Problem details:
Nothing outside the range is wanted. Repeat exactly the lines below from the one with "spa d'altitude (37, 617)" through the one with "Fashion (73, 2492)".

Provided data:
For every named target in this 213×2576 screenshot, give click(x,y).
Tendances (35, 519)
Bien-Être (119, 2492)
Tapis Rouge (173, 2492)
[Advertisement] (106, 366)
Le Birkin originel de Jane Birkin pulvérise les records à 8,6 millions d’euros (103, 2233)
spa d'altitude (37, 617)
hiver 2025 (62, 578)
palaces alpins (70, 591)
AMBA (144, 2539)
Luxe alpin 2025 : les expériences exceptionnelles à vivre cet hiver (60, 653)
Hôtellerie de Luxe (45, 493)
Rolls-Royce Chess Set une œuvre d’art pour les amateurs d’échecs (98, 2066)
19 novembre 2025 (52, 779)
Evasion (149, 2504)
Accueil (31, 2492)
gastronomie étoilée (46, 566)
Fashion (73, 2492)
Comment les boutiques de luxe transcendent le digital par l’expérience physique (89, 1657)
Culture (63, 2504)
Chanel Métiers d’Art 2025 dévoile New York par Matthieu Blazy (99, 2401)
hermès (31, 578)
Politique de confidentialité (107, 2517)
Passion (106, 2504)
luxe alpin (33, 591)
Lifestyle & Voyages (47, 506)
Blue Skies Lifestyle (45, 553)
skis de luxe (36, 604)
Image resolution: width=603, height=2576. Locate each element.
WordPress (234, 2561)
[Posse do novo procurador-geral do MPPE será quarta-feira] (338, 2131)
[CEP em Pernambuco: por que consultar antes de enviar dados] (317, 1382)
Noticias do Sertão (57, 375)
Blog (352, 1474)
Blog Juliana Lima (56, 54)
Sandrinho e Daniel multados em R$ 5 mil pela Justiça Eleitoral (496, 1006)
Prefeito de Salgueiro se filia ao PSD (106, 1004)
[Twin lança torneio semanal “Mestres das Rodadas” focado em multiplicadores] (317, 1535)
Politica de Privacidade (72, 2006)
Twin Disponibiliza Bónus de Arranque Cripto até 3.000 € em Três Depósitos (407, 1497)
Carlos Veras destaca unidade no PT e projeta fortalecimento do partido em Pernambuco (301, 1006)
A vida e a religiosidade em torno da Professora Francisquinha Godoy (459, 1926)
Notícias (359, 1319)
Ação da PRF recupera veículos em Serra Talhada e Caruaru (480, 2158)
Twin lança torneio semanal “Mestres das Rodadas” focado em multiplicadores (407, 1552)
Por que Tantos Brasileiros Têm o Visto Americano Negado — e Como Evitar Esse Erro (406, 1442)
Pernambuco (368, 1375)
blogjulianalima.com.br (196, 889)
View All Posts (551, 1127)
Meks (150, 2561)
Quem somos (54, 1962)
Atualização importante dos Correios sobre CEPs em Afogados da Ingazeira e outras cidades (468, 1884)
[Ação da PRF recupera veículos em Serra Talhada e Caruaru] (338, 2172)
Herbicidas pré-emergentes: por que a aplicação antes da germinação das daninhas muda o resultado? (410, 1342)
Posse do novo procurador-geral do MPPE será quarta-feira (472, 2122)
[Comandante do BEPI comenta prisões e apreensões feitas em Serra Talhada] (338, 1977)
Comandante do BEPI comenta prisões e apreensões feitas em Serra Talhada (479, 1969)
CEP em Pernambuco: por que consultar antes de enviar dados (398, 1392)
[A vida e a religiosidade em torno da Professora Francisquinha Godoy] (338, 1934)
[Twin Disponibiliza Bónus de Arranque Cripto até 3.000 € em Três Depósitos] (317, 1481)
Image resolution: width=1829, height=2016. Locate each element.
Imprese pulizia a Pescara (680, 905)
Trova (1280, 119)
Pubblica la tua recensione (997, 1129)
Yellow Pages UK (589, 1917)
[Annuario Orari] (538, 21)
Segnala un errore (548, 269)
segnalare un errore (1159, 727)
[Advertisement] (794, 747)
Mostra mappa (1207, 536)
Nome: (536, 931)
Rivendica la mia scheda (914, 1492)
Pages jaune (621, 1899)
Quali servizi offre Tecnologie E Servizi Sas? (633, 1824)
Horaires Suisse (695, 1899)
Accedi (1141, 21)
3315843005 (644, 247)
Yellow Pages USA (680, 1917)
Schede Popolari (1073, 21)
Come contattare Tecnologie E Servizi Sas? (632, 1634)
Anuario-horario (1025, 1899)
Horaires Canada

Problem solution:
spa d'altitude (37, 617)
hiver 2025 (62, 578)
palaces alpins (70, 591)
AMBA (144, 2539)
Luxe alpin 2025 : les expériences exceptionnelles à vivre cet hiver (60, 653)
Hôtellerie de Luxe (45, 493)
Rolls-Royce Chess Set une œuvre d’art pour les amateurs d’échecs (98, 2066)
19 novembre 2025 (52, 779)
Evasion (149, 2504)
Accueil (31, 2492)
gastronomie étoilée (46, 566)
Fashion (73, 2492)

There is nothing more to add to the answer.